Nuclear Fission - Physical Overview - Energetics - Input

Input

The fission of a heavy nucleus requires a total input energy of about 7 to 8 MeV to initially overcome the strong force which holds the nucleus into a spherical or nearly spherical shape, and from there, deform it into a two-lobed ("peanut") shape in which the lobes are able to continue to separate from each other, pushed by their mutual positive charge, in the most common process of binary fission (two positively charged fission products + neutrons). Once the nuclear lobes have been pushed to a critical distance, beyond which the short range strong force can no longer hold them together, the process of their separation proceeds from the energy of the (longer range) electromagnetic repulsion between the fragments. The result is two fission fragments moving away from each other, at high energy.

About 6 MeV of the fission-input energy is supplied by the simple binding of an extra neutron to the heavy nucleus via the strong force; however, in many fissionable isotopes, this amount of energy is not enough for fission. Uranium-238, for example, has a near-zero fission cross section for neutrons of less than one MeV energy. If no additional energy is supplied by any other mechanism, the nucleus will not fission, but will merely absorb the neutron, as happens when U-238 absorbs slow and even some fraction of fast neutrons, to become U-239. The remaining energy to initiate fission can be supplied by two other mechanisms: one of these is more kinetic energy of the incoming neutron, which is increasingly able to fission a fissionable heavy nucleus as it exceeds a kinetic energy of one MeV or more (so-called fast neutrons).
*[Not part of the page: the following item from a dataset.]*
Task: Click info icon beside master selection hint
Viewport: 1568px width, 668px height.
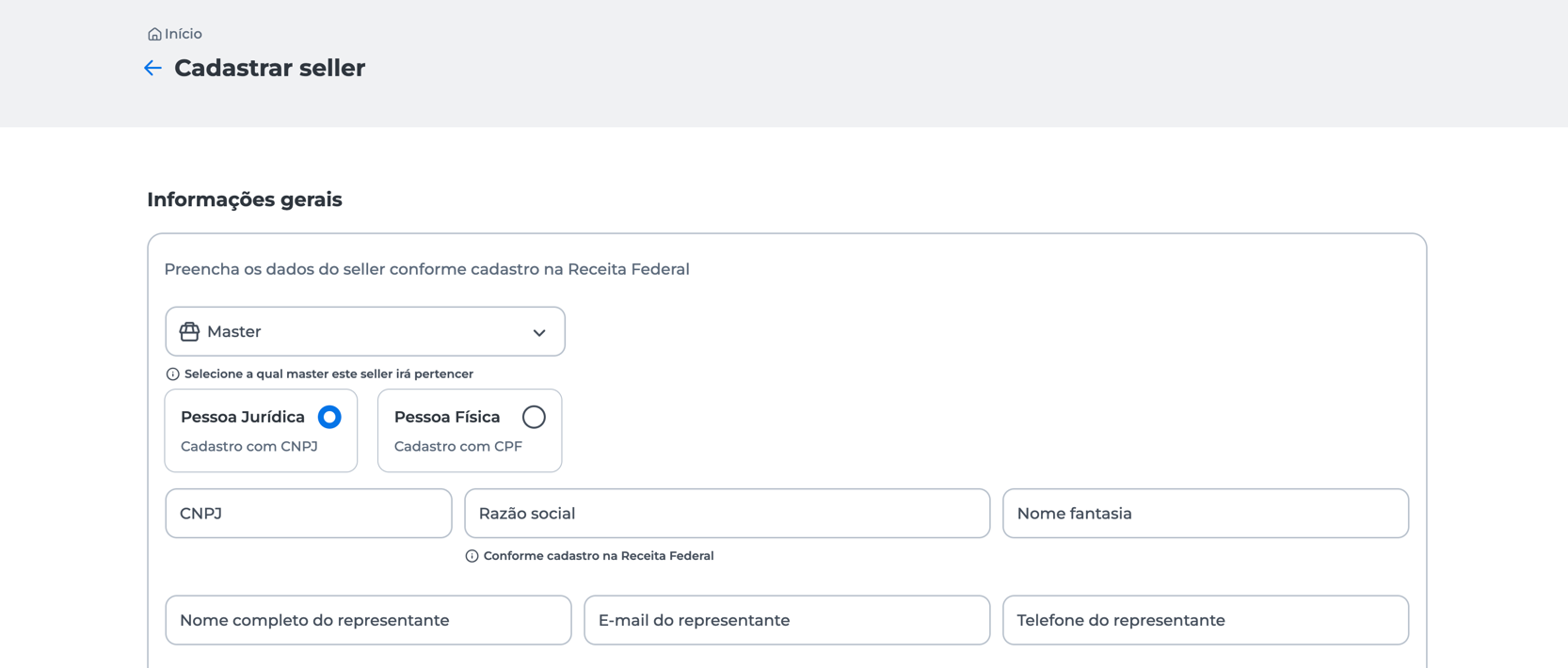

Such high energy neutrons are able to fission U-238 directly (see thermonuclear weapon for application, where the fast neutrons are supplied by nuclear fusion). However, this process cannot happen to a great extent in a nuclear reactor, as too small a fraction of the fission neutrons produced by any type of fission have enough energy to efficiently fission U-238 (fission neutrons have a median energy of 2 MeV, but a mode of only 0.75 MeV, meaning half of them have less than this insufficient energy).

Among the heavy actinide elements, however, those isotopes that have an odd number of neutrons (such as U-235 with 143 neutrons) bind an extra neutron with an additional 1 to 2 MeV of energy over an isotope of the same element with an even number of neutrons (such as U-238 with 146 neutrons). This extra binding energy is made available as a result of the mechanism of neutron pairing effects. This extra energy results from the Pauli exclusion principle allowing an extra neutron to occupy the same nuclear orbital as the last neutron in the nucleus, so that the two form a pair. In such isotopes, therefore, no neutron kinetic energy is needed, for all the necessary energy is supplied by absorption of any neutron, either of the slow or fast variety (the former are used in moderated nuclear reactors, and the latter are used in fast neutron reactors, and in weapons). As noted above, the subgroup of fissionable elements that may be fissioned efficiently with their own fission neutrons (thus potentially causing a nuclear chain reaction in relatively small amounts of the pure material) are termed "fissile." Examples of fissile isotopes are U-235 and plutonium-239.